Yes, the exciting thing is that they used two different methods, they both worked and they each independently confirmed the other's findings! That's why they're so confident in the words they found.

The big hope now is that they'll be able to keep refining and developing the systems to get more out of the scrolls.

[–] fubarx@lemmy.ml 5 points 1 year ago* (last edited 1 year ago)

Tyrian Purple (πορφύρα - porphúra) was an expensive dye used to manufacture 'royal silk' in the pre-Byzantine era: https://en.m.wikipedia.org/wiki/Tyrian_purple. For a long time, the silk was the most expensive man-made item by weight.

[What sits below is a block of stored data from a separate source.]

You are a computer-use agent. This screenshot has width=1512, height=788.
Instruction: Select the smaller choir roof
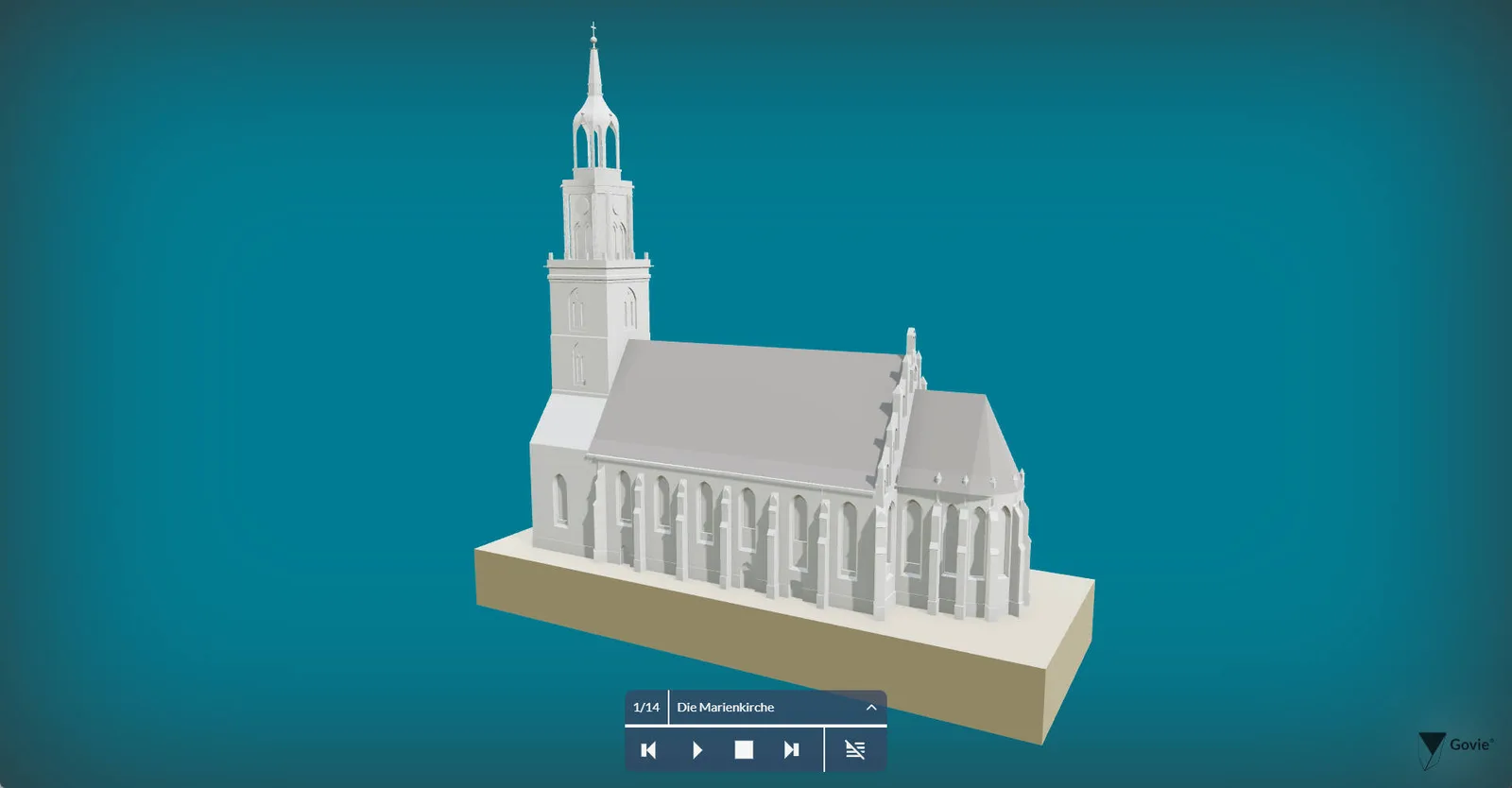click(x=954, y=435)
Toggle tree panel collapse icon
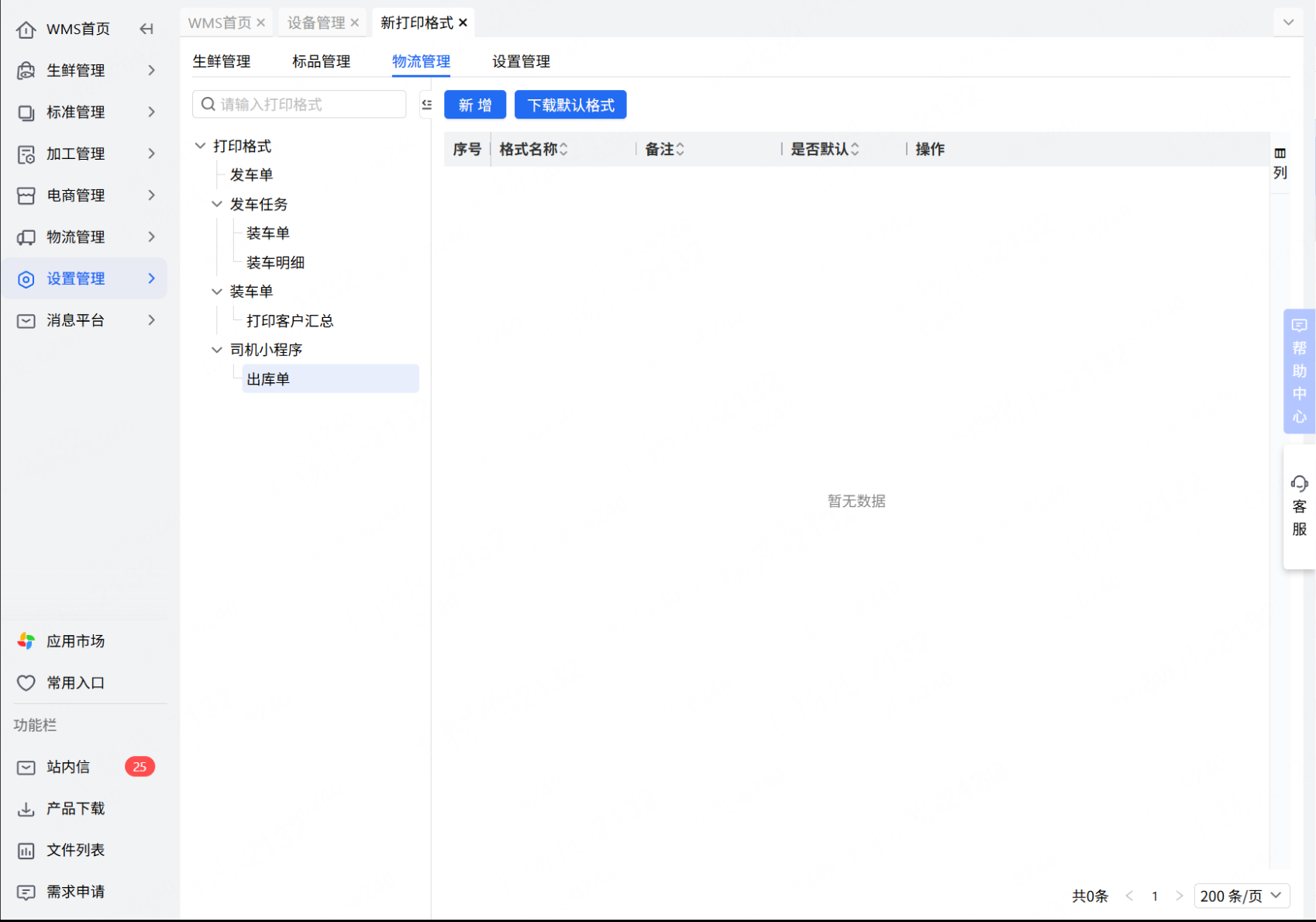This screenshot has width=1316, height=922. click(426, 105)
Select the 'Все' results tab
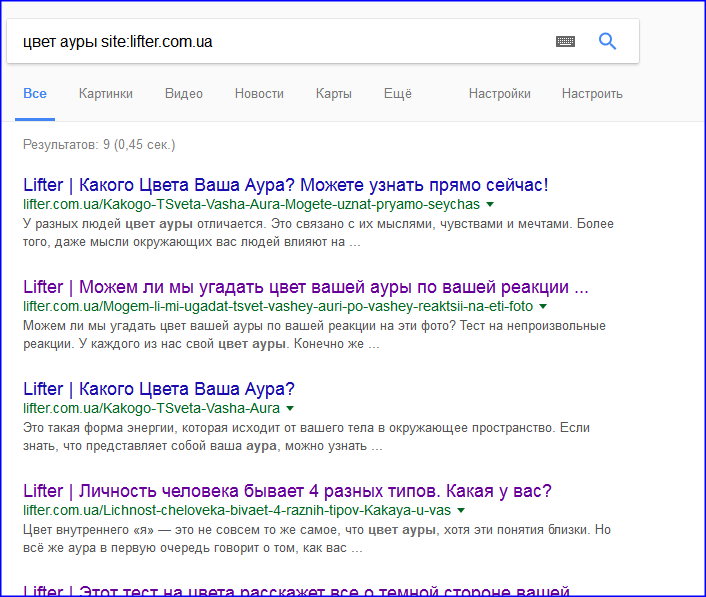The image size is (706, 597). coord(35,94)
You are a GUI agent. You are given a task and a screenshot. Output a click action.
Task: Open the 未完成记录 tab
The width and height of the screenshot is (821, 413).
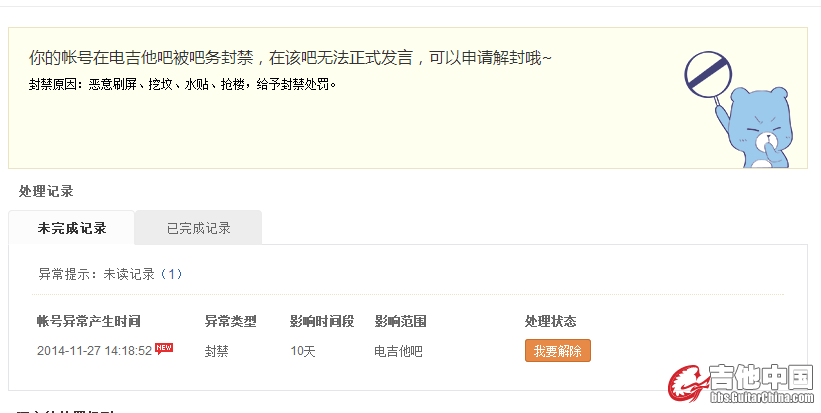(72, 228)
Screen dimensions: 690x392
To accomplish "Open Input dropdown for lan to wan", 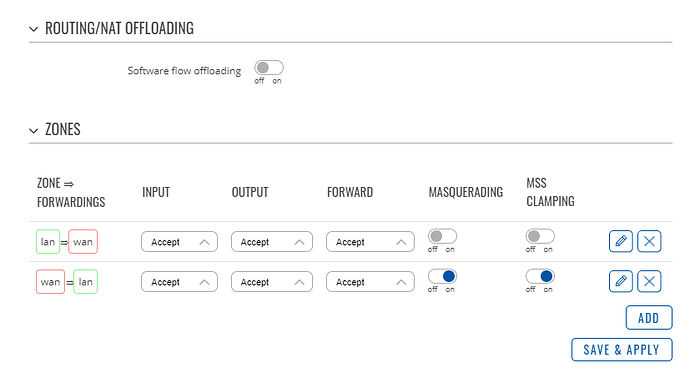I will (179, 242).
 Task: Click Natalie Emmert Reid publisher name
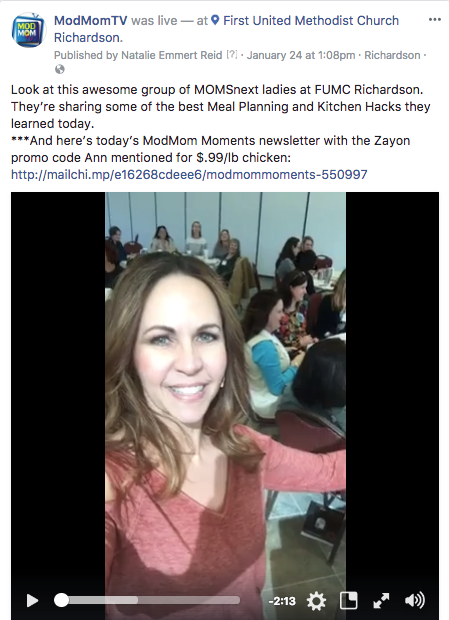click(x=172, y=55)
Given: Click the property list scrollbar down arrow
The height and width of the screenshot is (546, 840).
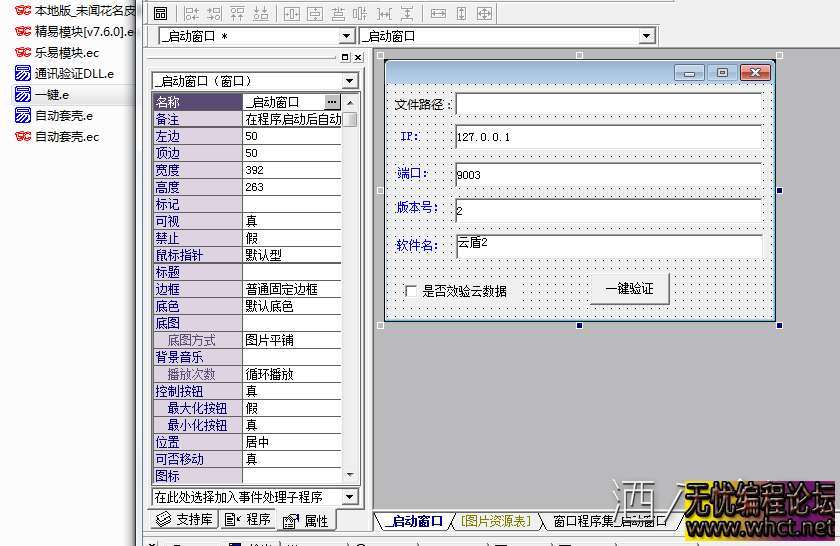Looking at the screenshot, I should [350, 474].
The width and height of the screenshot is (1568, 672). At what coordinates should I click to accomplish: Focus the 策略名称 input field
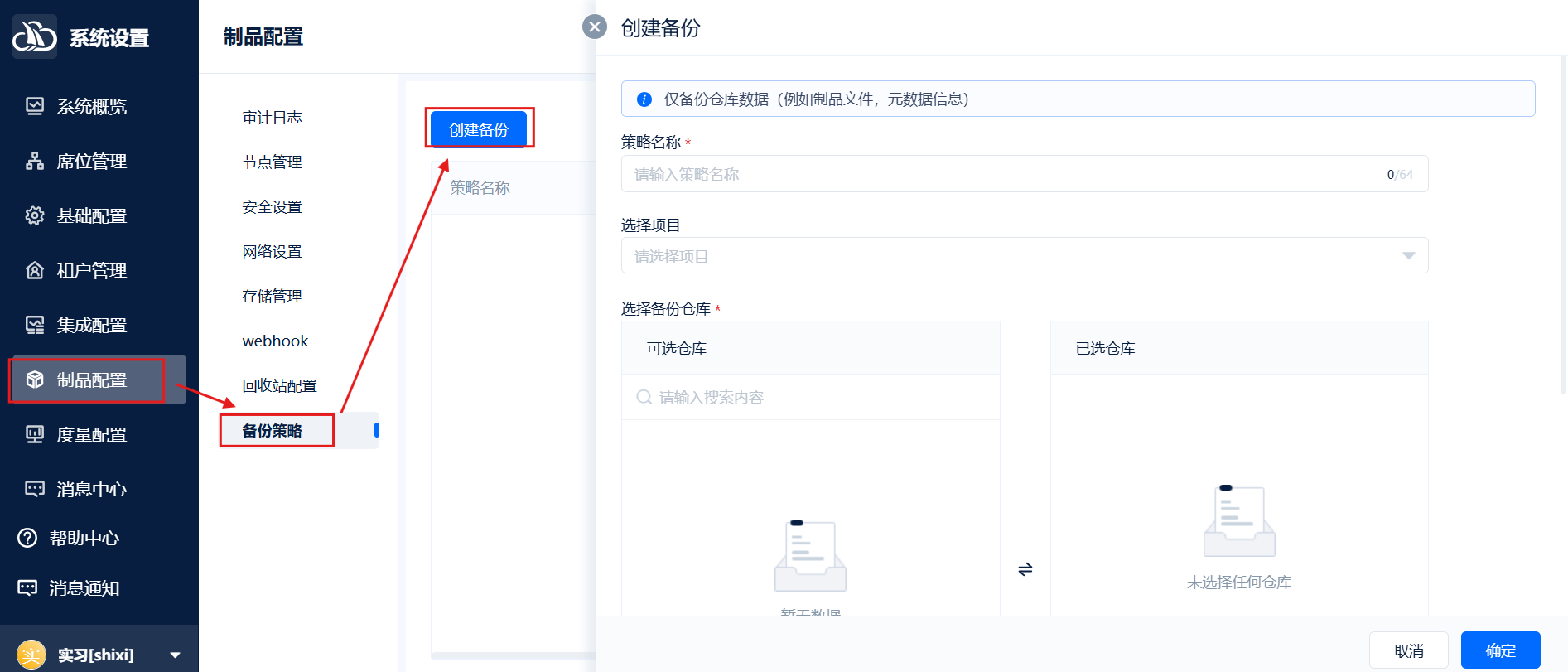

The use of the dye also goes back to ancient Phoenicians (also known as 'land of the purple').

Wonder if these scrolls have anything to do with royal trade?

[–] Haus@kbin.social 4 points 1 year ago (1 children)

"Porphyras?" Presumably a purplish color and not the seaweed?

[–] frankPodmore@slrpnk.net 4 points 1 year ago

Yeah, it seems to refer to the colour but they're not sure if it's a noun or an adjective, because they can't make out the rest of the context with confidence (yet!).